The Euro saw weak movements during the Asian session on Tuesday, after a slight advance in yesterday’s trading, following weak trading volume caused by the absence of Economic Data from the EuroZone.
Focus on the currency markets remains on the Inflation Data expected to be released from the US Economy later today.
Daily technical observation shows the formation of a technical pattern; head and shoulders model, a reflective pattern which may be confirmed by a break at the neckline. On the medium term, we notice a kind of fog and neutrality which clearly affects the trading of the EURUSD pair, with no strong signs of a possible price break in any of the trends.
A break above the price at 1.2345 or near the price bottom at 1.2300 would give more clarity to the expected movement which would be in the same direction of the break.
The Japanese Yen managed to maintain yesterday’s gains versus the US Dollar, as the current Asian Stock Markets are losing ground and the Japanese Yen has gained more interest as a safe haven.
JPY’s recovery comes as Japanese and Asian Stock Indexes take a nosedive, keeping the Yen on its gains.
Technical reading however, still shows that prices are moving within a positive correction toward an overall bearish trend.
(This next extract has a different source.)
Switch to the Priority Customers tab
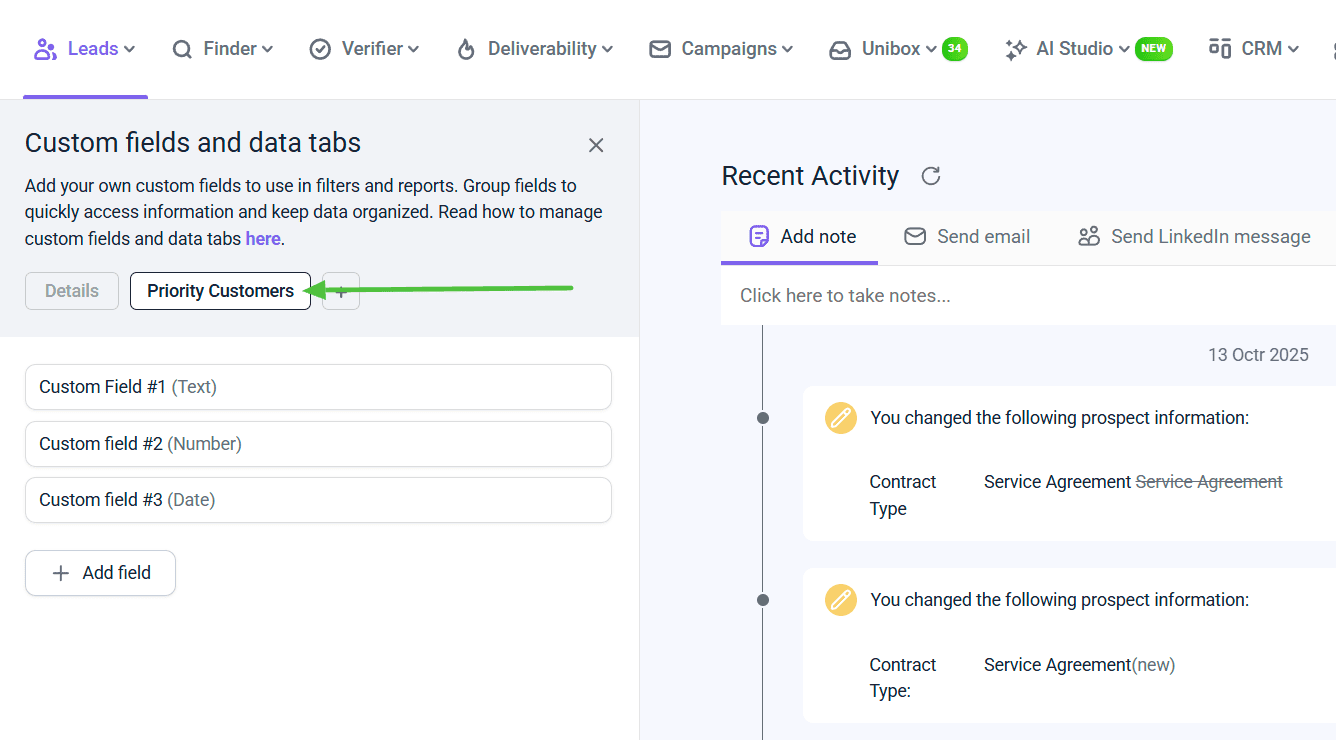1336x740 pixels. coord(220,291)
Resistance levels at 106.75 and 107.00 remain the most important short-term levels and these levels are likely to keep the market on a downtrend. A short-term trend reversal on the other hand, will negatively affect price action.
The Australian Dollar continued to rise for a third session in a row, hitting a one-week high against the US Dollar, following the release of the Business Confidence Index, which came in lower than expected.
While further buying will strengthen the bullishness, the pair’s success in breaching near resistance levels at 0.7880 will boost optimism and push the price test to 0.7900. A reversal on prices below the 0.7860 resistance level would however, temporarily ease the bias.
Gold prices continued to fluctuate during the Asian Session today, and for the fourth session in a row. This comes within the context of the interaction of factors affecting Gold, including the CPI Data due for release later today.
The return of selling pressures on price action would reinforce the bearish trend and a break below the support levels at 1317 will consolidate the declines and possibly test 1313. A price reversal above the resistance level at 1320 would temporarily ease selling pressure.
Crude Oil prices fell for the second straight session, Tuesday, as market concerns continue to push up US production.
However, despite the recent declines in oil prices, technical reading indicates that prices still have to break and stabilize below the support levels at 61.10 and 60.50 in order to confirm a continued decline. The breach of resistance levels close to 61.40 would affect the bearish trend, introducing a sideways trend.